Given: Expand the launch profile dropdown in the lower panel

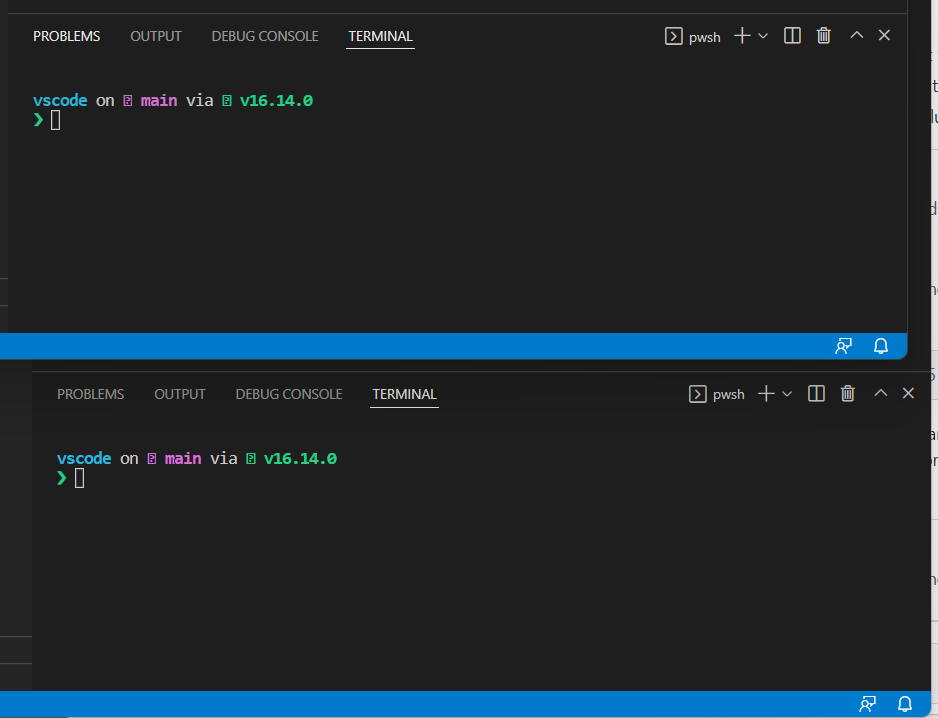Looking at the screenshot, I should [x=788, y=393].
== == ==
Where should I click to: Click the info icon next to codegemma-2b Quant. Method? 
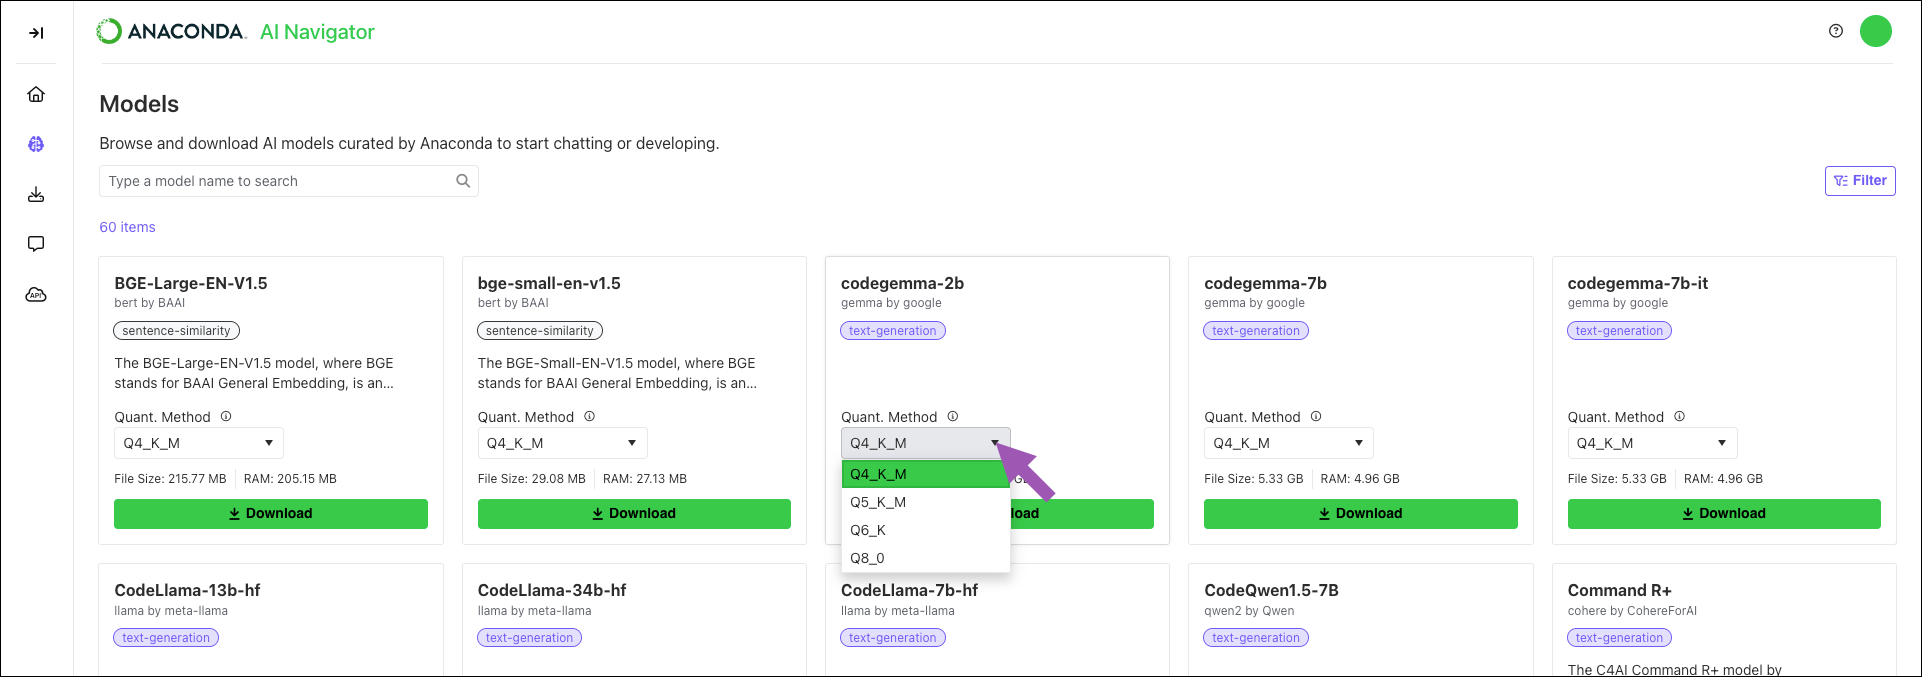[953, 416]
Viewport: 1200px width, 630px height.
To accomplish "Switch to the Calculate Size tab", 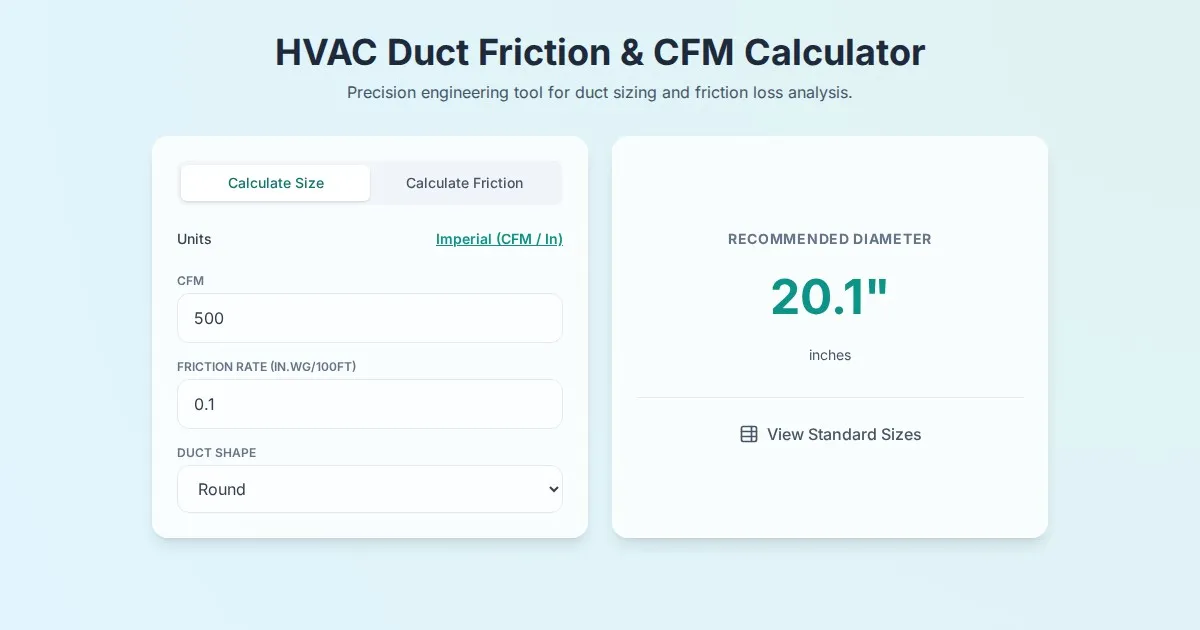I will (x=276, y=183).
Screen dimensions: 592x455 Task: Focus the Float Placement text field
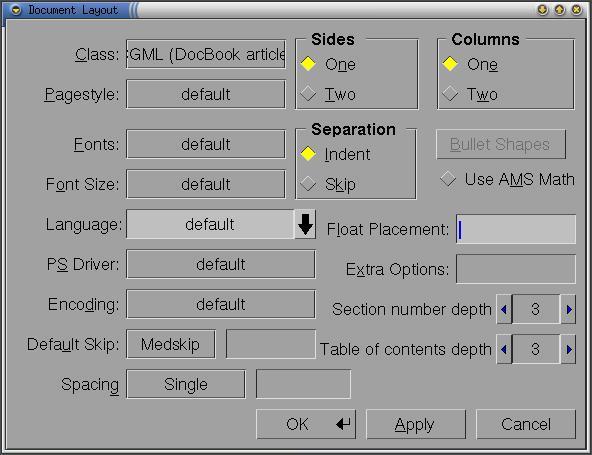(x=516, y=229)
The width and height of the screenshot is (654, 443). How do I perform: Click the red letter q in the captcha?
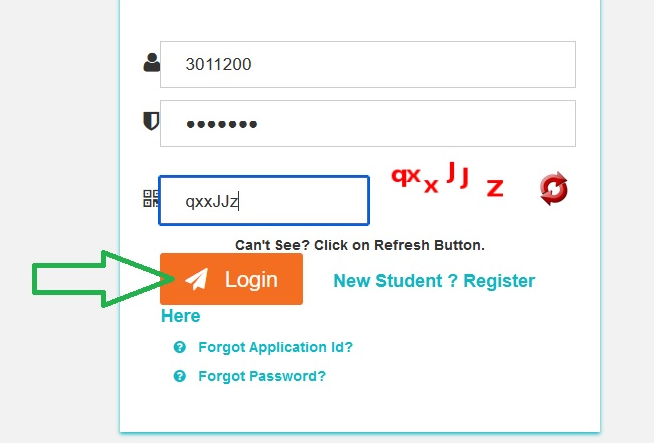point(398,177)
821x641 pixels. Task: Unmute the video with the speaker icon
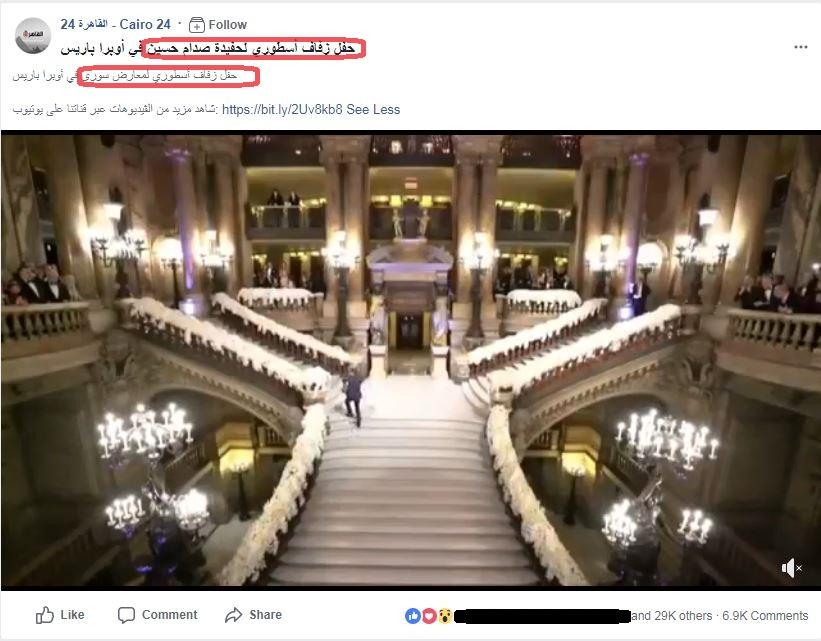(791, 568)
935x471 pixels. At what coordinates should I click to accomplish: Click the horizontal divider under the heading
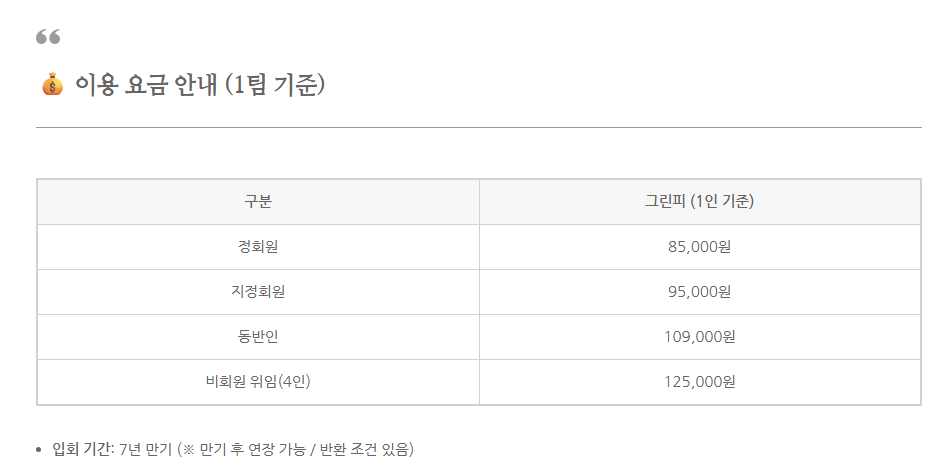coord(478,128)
== == ==
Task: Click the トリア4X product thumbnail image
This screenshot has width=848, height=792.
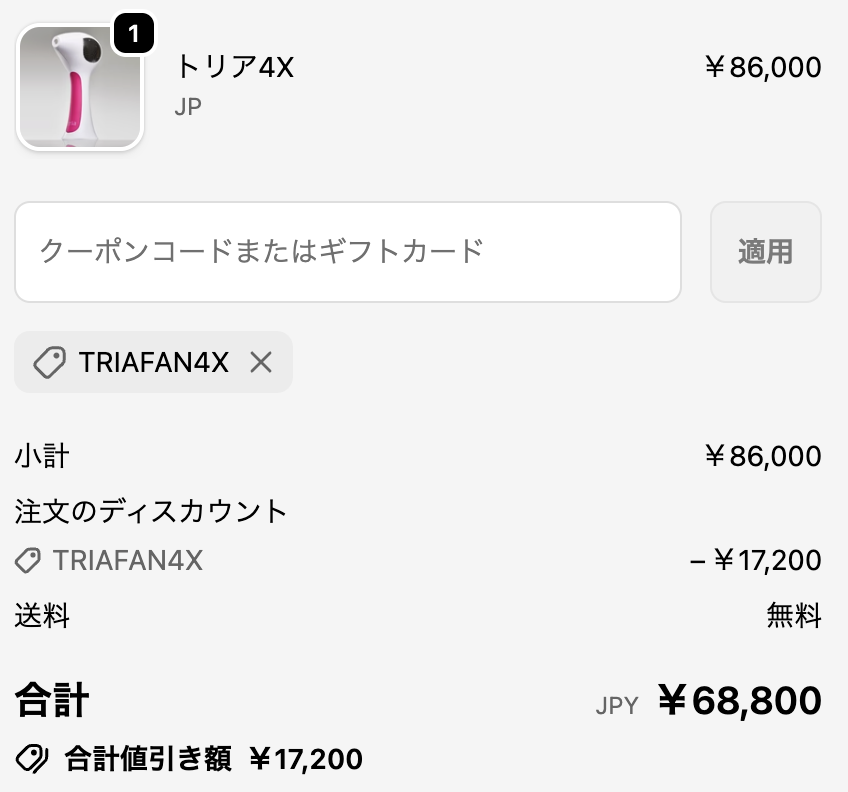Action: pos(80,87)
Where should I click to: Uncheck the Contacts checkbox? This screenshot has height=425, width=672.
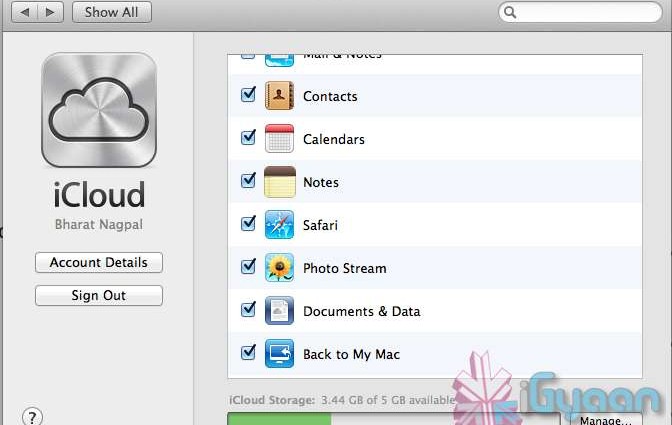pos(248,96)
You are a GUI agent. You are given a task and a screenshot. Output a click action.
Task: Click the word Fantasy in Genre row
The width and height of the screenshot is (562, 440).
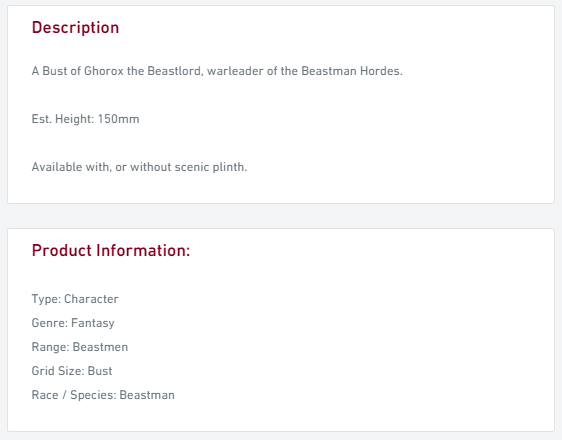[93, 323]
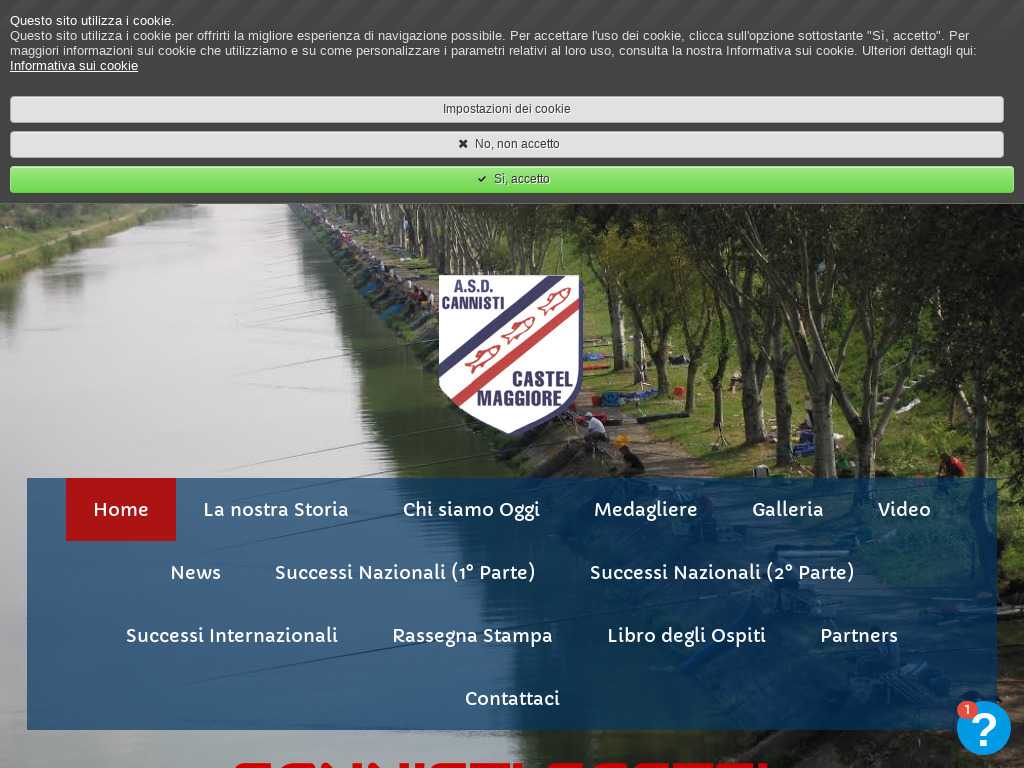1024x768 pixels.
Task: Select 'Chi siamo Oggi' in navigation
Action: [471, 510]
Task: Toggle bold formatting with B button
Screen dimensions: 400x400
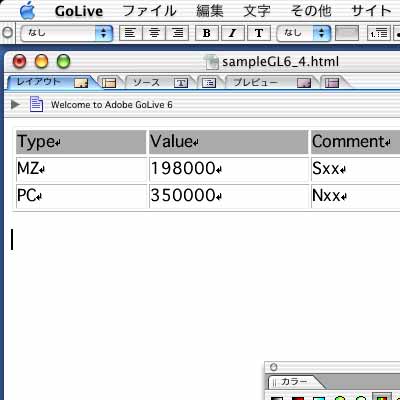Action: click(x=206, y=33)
== == ==
• **GOAL OF THE EXERCISE**: Respond with the exact lines above running from the one containing "Task: Click the トリア4X product thumbnail image" to the one containing "Task: Click the word Fantasy in Genre row", both ends kept and no pictures included.

• **REPLY TO THE TASK**:
Task: Click the トリア4X product thumbnail image
This screenshot has width=848, height=792.
Action: pos(80,87)
Where should I click to: Uncheck the Contacts checkbox? This screenshot has height=425, width=672.
pos(248,96)
You are a GUI agent. You are given a task and a screenshot. Output a click action.
Task: Click the word Fantasy in Genre row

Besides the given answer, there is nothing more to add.